The first has an accuracy of 100% on training set and 84% on test set. Clearly over-fitted.
Maybe not. It's true that 100% training accuracy is usually a strong indicator of overfitting, but it's also true that an overfit model should perform worse on the test set than a model that isn't overfit. So if you're seeing these numbers, something unusual is going on.
If both model #1 and model #2 used the same method for the same amount of time, then I would be rather reticent to trust model #1. (And if the difference in test error is only 1%, it wouldn't be worth the risk in any case; 1% is noise.)
But different methods have different characteristics with regard to overfitting. When using AdaBoost, for example, test error has often been observed not only to not increase, but actually continue decreasing even after the training error has gone to 0 (An explanation of which can be found in Schapire et. al. 1997). So if model #1 used boosting, I would be much less worried about overfitting, whereas if it used linear regression, I'd be extremely worried.

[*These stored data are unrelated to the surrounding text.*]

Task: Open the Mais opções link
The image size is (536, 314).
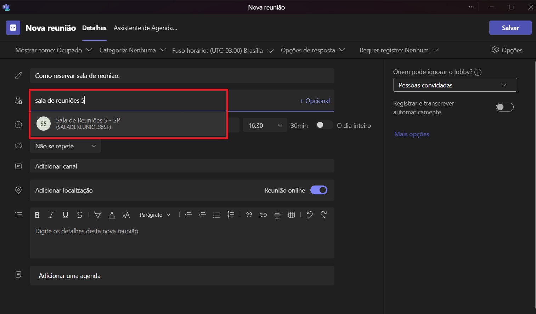Action: 412,134
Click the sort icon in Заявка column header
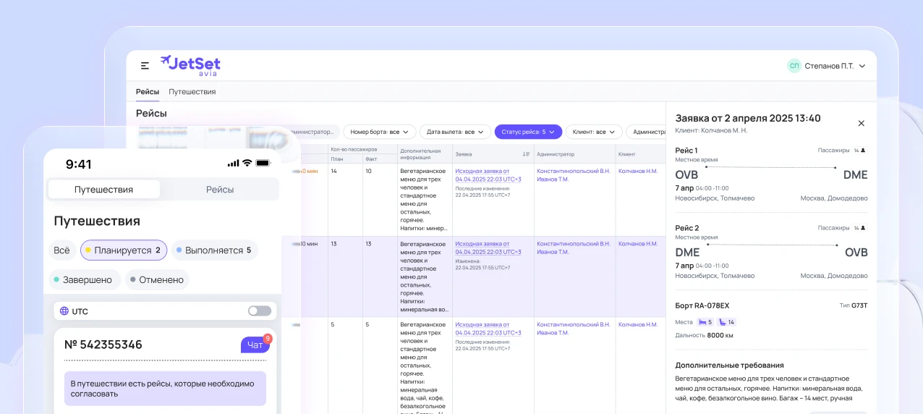 [x=526, y=154]
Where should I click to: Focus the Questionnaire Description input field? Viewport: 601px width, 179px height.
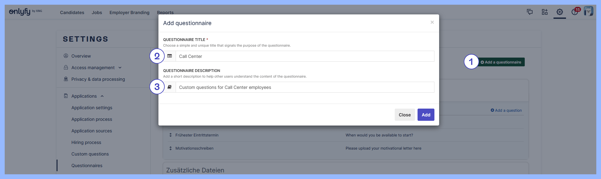click(x=305, y=87)
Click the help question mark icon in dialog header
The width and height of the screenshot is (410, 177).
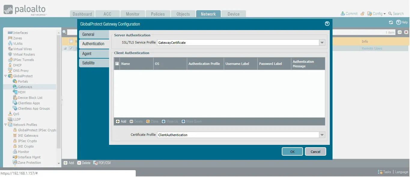click(327, 24)
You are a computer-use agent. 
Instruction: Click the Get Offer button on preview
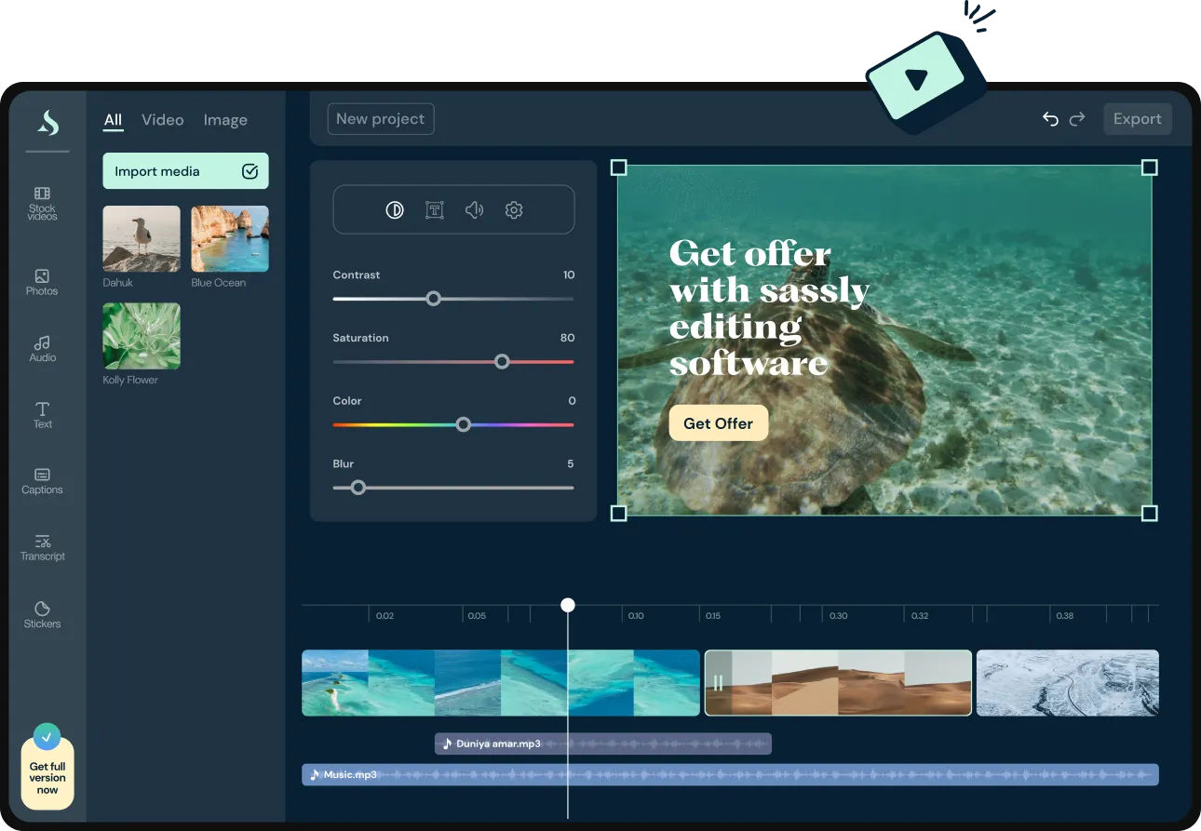(x=718, y=423)
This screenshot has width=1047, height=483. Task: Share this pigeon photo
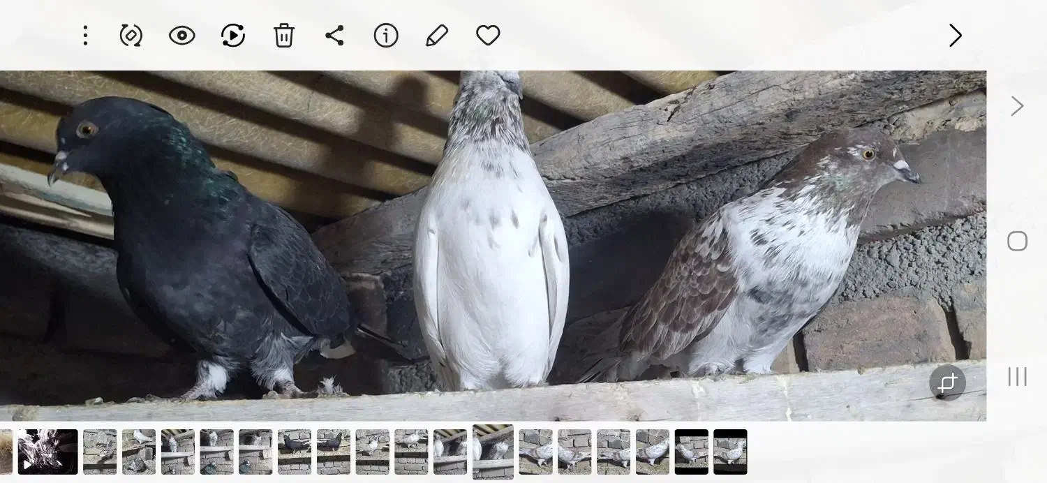tap(335, 36)
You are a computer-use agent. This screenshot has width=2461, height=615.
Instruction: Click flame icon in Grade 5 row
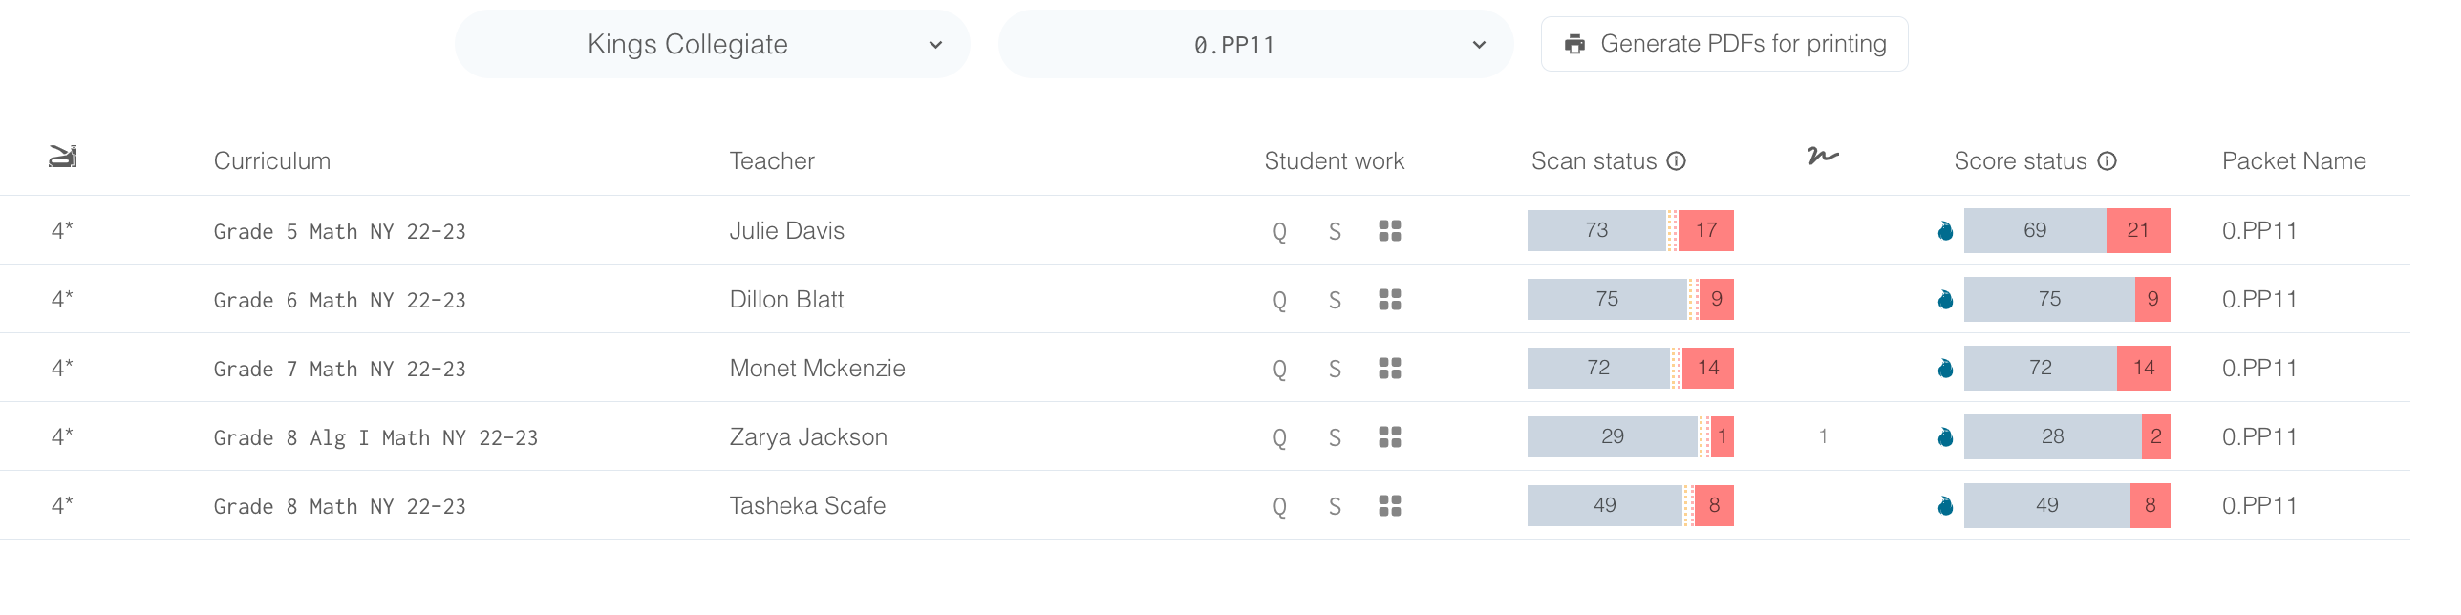1945,231
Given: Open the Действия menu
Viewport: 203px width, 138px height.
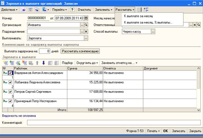Looking at the screenshot, I should pos(9,10).
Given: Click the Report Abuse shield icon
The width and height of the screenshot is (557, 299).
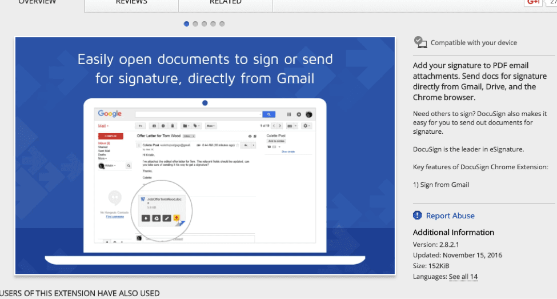Looking at the screenshot, I should pyautogui.click(x=418, y=216).
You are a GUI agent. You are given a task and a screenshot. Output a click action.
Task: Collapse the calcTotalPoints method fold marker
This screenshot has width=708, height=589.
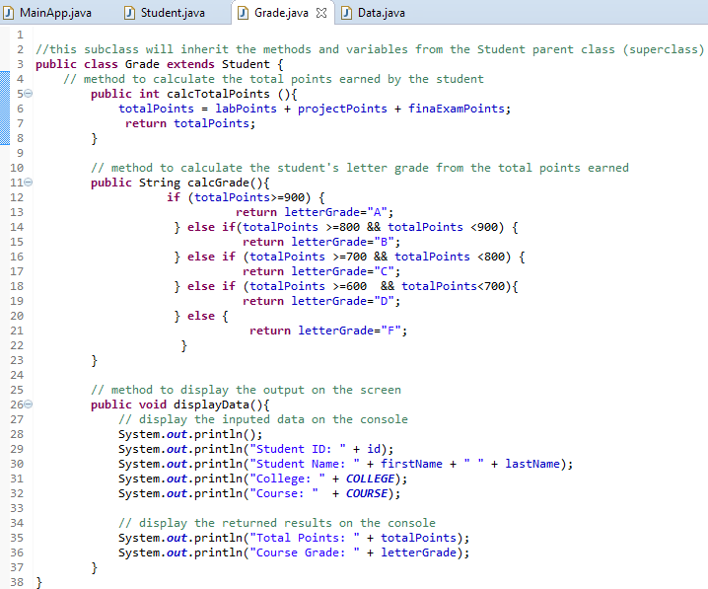[28, 94]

The solution in practice would be to not make the decision based only on those numbers. Instead, retrain on a different training/test split and see if you get similar results (time permitting). If you see approximately 100%/83% training/test accuracy consistently across several different training/test splits, you can probably trust that model. If you get 100%/83% one time, 100%/52% the next, and 100%/90% a third time, you obviously shouldn't trust the model's ability to generalize. You might also keep training for a few more epochs and see what happens to the test error. If it is overfitting, the test error will probably (but not necessarily) continue increasing.